What externality are you refering to? Who decides "how much water the city can afford" and how?How would this be implemented? Do you think people would want to spend their time "trading" their water?

I think just charging, with a meter, for the water you use makes more sense.

, Nov 01 2003

The town manager would decide how much water you could use based on the same principles they already use when declaring water restrictions. You don't have to sit around and trade water. It all happens automatically. Basically people who want to conserve automatically get paid by people who want to play gold in the desert.

aschmidt, Nov 01 2003

Yes, and include commercial farming. Depending on the area, farmers are using 80%+ of the water subsidized by the taxpayer, and you're discussing parcelling out the remaining 20%. I think your idea is healthy if it is extended to the whole "externality"... and in this regard, the farmers would then have to pay residents for water rights.

However the problem is more than that, as exemplified by the los angeles problem... where water is drained from the owens valley turning it in to a desert, and taken from teh colorado river. The jurisdiction of governance for water matters as suggested in your paradigm should be every person in a drainage basin, and in this regard, the state borders create an impedence to effective water management and sharing... not event to mention mexico's legitimate claim to water from the colorado river that america thumbs its nose at.

In keeping with your idea, the entire water per day market should be structured like a futures exchange, and the average household should have to buy/sell on open exchange water depending on demand... and prices might skyrocket with speculators arbitraging during periods of duress, just at least the price of the commodity will actually reflect its demand and its scarcity, which the current "free market" ???? is not doing, because they are not using a free market at all, rather graft and institutional corruption.

sweetheart, Nov 03 2003

I agree with adam: charging everyone for water with a meter is the best.
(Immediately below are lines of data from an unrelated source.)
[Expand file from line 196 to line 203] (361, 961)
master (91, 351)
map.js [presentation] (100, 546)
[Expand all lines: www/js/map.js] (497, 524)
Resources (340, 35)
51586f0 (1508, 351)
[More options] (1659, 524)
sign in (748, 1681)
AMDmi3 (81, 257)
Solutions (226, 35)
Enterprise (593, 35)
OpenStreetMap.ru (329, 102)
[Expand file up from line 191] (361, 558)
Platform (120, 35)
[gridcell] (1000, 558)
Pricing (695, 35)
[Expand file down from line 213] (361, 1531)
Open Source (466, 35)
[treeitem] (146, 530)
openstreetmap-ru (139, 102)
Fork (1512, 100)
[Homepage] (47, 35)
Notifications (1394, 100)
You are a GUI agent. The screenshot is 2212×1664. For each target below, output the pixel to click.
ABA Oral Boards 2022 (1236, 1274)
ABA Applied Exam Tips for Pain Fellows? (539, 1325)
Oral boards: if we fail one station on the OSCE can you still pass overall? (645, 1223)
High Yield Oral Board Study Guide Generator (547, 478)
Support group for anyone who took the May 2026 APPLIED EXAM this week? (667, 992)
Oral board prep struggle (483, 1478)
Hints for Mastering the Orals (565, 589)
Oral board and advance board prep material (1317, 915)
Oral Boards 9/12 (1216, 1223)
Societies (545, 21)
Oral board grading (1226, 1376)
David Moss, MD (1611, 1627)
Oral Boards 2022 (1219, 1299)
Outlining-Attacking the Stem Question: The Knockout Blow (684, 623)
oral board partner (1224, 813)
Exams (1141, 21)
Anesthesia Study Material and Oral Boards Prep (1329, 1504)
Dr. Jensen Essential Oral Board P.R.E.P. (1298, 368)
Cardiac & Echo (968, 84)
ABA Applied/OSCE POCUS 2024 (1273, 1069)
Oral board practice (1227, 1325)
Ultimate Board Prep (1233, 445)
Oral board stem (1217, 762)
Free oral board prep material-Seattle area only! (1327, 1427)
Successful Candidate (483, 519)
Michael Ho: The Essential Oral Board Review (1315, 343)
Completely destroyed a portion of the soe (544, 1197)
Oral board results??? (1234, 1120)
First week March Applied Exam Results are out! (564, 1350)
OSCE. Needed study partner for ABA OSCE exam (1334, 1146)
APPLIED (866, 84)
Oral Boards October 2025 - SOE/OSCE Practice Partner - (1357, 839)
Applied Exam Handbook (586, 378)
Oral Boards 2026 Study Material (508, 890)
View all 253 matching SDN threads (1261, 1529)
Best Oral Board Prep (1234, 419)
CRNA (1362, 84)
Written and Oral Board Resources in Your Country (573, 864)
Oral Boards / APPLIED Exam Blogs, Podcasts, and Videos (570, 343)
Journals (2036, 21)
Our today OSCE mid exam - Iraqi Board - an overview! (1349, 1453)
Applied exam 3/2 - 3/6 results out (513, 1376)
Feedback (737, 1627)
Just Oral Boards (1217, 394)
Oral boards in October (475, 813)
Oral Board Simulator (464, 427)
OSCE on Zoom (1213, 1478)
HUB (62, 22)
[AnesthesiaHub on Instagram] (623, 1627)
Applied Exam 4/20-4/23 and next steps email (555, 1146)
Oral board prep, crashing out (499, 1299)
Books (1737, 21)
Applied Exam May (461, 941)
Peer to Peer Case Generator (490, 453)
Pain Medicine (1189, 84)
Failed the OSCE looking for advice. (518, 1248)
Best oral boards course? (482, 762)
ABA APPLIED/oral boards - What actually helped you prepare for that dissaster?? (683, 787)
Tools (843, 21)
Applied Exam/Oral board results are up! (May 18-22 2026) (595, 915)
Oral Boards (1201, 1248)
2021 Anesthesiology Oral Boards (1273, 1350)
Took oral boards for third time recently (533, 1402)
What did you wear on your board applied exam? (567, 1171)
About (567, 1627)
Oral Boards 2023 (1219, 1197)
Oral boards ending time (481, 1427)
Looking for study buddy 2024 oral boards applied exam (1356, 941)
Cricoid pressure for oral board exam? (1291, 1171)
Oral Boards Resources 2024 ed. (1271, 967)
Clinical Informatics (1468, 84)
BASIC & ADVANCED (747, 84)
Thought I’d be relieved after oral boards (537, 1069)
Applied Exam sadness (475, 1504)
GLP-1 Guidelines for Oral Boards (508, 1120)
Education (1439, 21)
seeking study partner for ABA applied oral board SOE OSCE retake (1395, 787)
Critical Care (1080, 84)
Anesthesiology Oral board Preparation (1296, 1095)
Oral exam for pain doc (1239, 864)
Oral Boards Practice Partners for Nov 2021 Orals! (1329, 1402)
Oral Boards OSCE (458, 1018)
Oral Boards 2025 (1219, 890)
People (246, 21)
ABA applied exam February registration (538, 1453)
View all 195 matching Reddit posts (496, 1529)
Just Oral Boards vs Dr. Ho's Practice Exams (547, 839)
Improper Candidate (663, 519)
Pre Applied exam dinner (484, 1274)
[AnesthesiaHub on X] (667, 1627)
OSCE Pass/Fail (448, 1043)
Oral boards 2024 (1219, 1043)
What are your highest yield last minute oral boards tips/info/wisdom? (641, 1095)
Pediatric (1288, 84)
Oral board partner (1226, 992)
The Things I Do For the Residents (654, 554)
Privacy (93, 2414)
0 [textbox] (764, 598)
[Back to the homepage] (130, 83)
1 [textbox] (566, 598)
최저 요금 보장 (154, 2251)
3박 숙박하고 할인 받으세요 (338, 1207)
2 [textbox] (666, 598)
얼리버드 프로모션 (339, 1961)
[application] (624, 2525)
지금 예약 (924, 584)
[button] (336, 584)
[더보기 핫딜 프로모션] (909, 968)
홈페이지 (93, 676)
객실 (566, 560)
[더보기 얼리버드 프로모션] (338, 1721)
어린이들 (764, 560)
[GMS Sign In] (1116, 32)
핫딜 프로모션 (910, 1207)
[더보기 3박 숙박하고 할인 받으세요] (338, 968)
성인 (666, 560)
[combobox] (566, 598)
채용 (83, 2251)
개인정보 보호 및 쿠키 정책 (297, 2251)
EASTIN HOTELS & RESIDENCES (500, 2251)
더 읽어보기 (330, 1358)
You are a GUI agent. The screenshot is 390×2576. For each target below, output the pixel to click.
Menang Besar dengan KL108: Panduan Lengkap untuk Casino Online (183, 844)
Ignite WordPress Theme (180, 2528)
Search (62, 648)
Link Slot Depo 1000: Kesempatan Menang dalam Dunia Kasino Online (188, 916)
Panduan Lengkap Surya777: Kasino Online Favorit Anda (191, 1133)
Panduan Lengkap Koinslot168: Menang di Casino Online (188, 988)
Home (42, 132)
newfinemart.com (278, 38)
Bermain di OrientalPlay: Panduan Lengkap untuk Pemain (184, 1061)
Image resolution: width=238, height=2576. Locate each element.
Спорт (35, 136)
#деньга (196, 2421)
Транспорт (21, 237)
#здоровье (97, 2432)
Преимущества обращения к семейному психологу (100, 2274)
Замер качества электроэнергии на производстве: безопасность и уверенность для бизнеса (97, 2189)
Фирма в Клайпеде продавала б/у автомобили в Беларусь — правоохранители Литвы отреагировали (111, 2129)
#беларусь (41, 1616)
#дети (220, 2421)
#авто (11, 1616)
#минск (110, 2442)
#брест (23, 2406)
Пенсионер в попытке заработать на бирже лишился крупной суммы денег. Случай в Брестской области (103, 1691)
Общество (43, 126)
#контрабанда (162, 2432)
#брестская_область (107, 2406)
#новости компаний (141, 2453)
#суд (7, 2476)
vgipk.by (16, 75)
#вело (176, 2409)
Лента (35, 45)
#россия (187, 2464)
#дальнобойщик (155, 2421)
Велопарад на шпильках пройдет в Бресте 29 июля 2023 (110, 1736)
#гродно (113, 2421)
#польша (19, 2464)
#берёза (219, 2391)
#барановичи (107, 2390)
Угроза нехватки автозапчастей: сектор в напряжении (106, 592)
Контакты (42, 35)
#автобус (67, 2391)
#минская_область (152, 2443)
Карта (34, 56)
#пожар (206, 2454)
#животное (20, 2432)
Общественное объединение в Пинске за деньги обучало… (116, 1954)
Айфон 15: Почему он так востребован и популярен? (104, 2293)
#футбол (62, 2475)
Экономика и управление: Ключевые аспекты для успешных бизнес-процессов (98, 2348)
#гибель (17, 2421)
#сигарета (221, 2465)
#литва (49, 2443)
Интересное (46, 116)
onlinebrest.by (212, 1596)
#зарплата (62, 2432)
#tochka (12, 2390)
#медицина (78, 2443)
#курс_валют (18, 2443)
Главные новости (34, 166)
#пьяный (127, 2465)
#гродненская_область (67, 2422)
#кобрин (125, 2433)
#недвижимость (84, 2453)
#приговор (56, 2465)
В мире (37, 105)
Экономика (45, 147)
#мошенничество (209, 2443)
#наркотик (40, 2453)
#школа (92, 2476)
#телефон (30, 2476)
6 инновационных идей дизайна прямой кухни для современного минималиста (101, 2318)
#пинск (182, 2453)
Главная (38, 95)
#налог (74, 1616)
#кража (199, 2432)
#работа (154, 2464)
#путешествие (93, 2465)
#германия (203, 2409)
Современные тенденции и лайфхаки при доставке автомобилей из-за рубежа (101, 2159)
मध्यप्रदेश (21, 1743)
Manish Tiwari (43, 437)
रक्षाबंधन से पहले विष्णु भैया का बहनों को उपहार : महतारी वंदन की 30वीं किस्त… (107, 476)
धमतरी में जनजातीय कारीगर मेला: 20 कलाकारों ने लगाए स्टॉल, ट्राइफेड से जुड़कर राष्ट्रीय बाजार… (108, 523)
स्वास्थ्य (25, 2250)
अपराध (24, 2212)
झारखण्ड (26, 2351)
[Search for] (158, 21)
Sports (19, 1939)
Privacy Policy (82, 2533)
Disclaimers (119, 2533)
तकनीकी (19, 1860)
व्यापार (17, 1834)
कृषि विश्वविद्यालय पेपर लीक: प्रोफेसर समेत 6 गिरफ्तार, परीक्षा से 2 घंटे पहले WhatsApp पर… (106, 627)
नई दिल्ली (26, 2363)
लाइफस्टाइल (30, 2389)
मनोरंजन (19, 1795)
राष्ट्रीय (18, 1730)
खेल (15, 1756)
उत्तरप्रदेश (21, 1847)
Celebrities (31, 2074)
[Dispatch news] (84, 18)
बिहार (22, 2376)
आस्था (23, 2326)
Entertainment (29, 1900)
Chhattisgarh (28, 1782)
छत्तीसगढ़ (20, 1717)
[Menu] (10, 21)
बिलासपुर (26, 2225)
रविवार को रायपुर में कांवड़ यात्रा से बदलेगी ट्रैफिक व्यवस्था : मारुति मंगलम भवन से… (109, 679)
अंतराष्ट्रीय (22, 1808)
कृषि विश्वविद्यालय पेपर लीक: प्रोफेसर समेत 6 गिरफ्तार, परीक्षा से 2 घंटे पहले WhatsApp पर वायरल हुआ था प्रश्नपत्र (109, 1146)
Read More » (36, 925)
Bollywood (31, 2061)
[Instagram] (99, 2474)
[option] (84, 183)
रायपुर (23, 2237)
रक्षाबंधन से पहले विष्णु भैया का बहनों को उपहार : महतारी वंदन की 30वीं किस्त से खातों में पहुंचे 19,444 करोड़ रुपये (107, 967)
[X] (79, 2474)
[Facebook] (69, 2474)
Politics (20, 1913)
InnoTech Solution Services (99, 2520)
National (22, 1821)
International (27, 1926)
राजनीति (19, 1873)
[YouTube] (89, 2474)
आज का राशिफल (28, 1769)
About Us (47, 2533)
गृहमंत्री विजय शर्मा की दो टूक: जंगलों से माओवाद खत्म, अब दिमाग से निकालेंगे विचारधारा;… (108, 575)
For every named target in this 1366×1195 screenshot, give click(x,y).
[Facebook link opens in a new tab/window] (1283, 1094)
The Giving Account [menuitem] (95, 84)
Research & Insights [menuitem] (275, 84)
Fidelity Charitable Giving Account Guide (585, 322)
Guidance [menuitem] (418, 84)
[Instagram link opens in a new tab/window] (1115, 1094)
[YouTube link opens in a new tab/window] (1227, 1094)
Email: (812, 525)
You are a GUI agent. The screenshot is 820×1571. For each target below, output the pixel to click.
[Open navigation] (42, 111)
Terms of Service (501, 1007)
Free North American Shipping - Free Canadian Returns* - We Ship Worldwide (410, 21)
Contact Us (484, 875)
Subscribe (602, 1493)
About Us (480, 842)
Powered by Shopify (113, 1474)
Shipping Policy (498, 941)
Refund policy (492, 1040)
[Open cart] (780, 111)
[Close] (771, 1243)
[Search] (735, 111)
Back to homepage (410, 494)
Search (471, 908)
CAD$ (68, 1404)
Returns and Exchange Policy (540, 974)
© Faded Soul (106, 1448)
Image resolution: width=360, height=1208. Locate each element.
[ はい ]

Market forces can also be used to control water use in times of lower availability. I believe it is Australia that instituted a simple system along these lines: the water meter in your house has three lights - green, yellow, and red. These colors correspond to low, medium and high prices for water which are updated electronically based on availability. This system is also/can also be used to encourage conservation of other resources (electricity, gas etc.) without copious regulation.

mithryll1, Nov 05 2003

This proposal is basically a complicated version of social ownership of natural resources paired with a Citizen's Dividend. This idea is the basis of Alaska's Trust Fund and has been promoted by Henry George and his intellecutal descendents. YOu may appreciate this article at Wikipedia: http://en.wikipedia.org/wiki/Georgism

I guess the complication comes from the fact that the availablity of water can change rather drastically, requiring changes in the price.

Having a market in natural resources is a nice idea, but it is rather frivolous (in the USA) when Congress already distorts every market in the country with taxes and subsidies... and the politicians aren't accountable to the public on these issues because the public is more concerned with things like abortion and war, and we only get two politicians to choose from.